Democratic control over intelligence organizations
The ongoing row between the judiciary and the intelligence service has been under discussion with its reflections of politics and law in Turkey.
The row has another dimension which very few people have focused on so far and actually it has relevance regarding the enhancement of the quality of democracy. That is the question of maintaining democratic control over intelligence organizations, without causing damage to their operations which could be covert due to their nature.
Because of the covert nature of at least some of their operations in both the human intelligence (humint) and electronic intelligence (elint) areas, the transparency of the working of intelligence organizations might not be maintained as easily as other government institutions. But what could be observed in the recent example is that not only the transparency but also the accountability of the intelligence organizations in Turkey is far from perfection.
It’s not only Turkey’s National Intelligence Organization (MİT); there are problems regarding the control over the actions of police and gendarmerie intelligence too. During the 1980s and ‘90s there were scores of murder and kidnapping cases associated with them which could only be investigated now following the adoption of the new penal code in the framework of European Union legislative harmonization efforts.
The much debated articles 250 and 251 of the Turkish Penal Code (TCK) enabled prosecutors to open investigations and question public servants without the need to ask permission from their superiors. Yet Ankara was caught unprepared when an Istanbul prosecutor, Sadrettin Sarıkaya, wanted to question Hakan Fidan, the Undersecretary (the highest position) of MİT and four of his colleagues. The prosecutor wanted to question the intelligence officers because of the contact they established with the outlawed Kurdistan Workers’ Party (PKK) which has been waging a bloody campaign for the last three decades against Turkey.
But the MİT people had received orders directly from Prime Minister Erdoğan, with the aim of looking for ways to end the armed conflict.
Instead of amending the TCK in order to bring limitations to prosecutors and judges to make them less “arrest-easy,” the government decided to amend the MİT law and brought back the necessity of asking for PM permission to question MİT officers, thus further narrowing the possibilities of accountability.
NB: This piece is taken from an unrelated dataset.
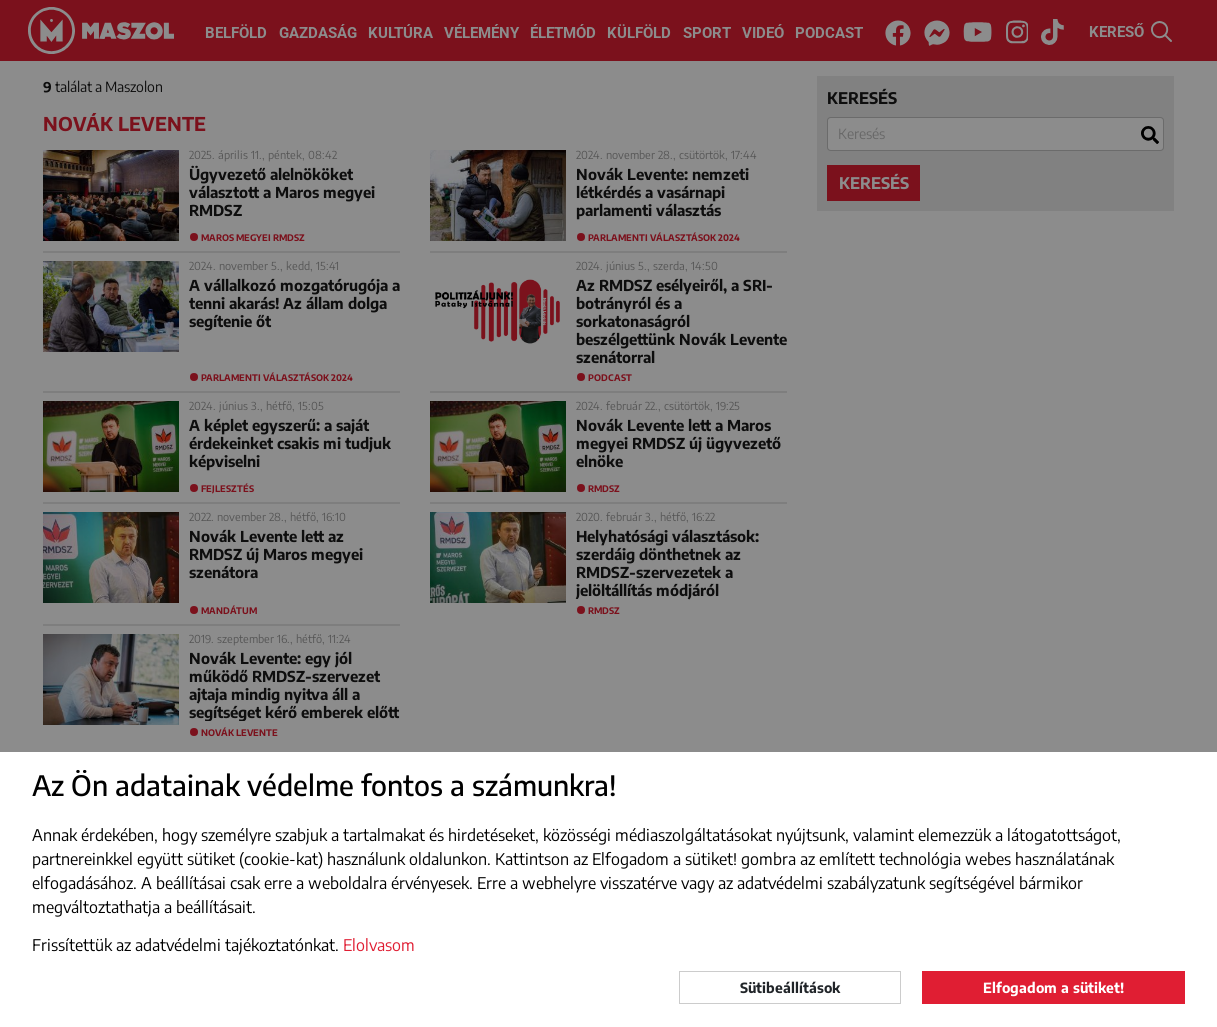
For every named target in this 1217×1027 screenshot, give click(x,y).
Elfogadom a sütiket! (1053, 987)
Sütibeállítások (790, 987)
The cure might be a Parliamentary Commission on Intelligence. But then one might ask whether the Foreign Affairs Commission brings more legislative control over foreign policy, the National Defense Commission over the Armed Forces, or the Interior Affairs Commission over the police and gendarmerie corps. The answer is not always positive.
The cure might be a parliamentary control over the intelligence organizations, with the condition that the election law could be changed to secure a fairer representation in Parliament (such as decreasing the 10 percent threshold, etc.) and the political parties law could be changed to free the wills of the members of Parliament from the absolute rule of the party chairmen over their parties.
More democratic control over the intelligence organizations could be possible by improving the quality of the democracy by upgrading the legal grounds of it.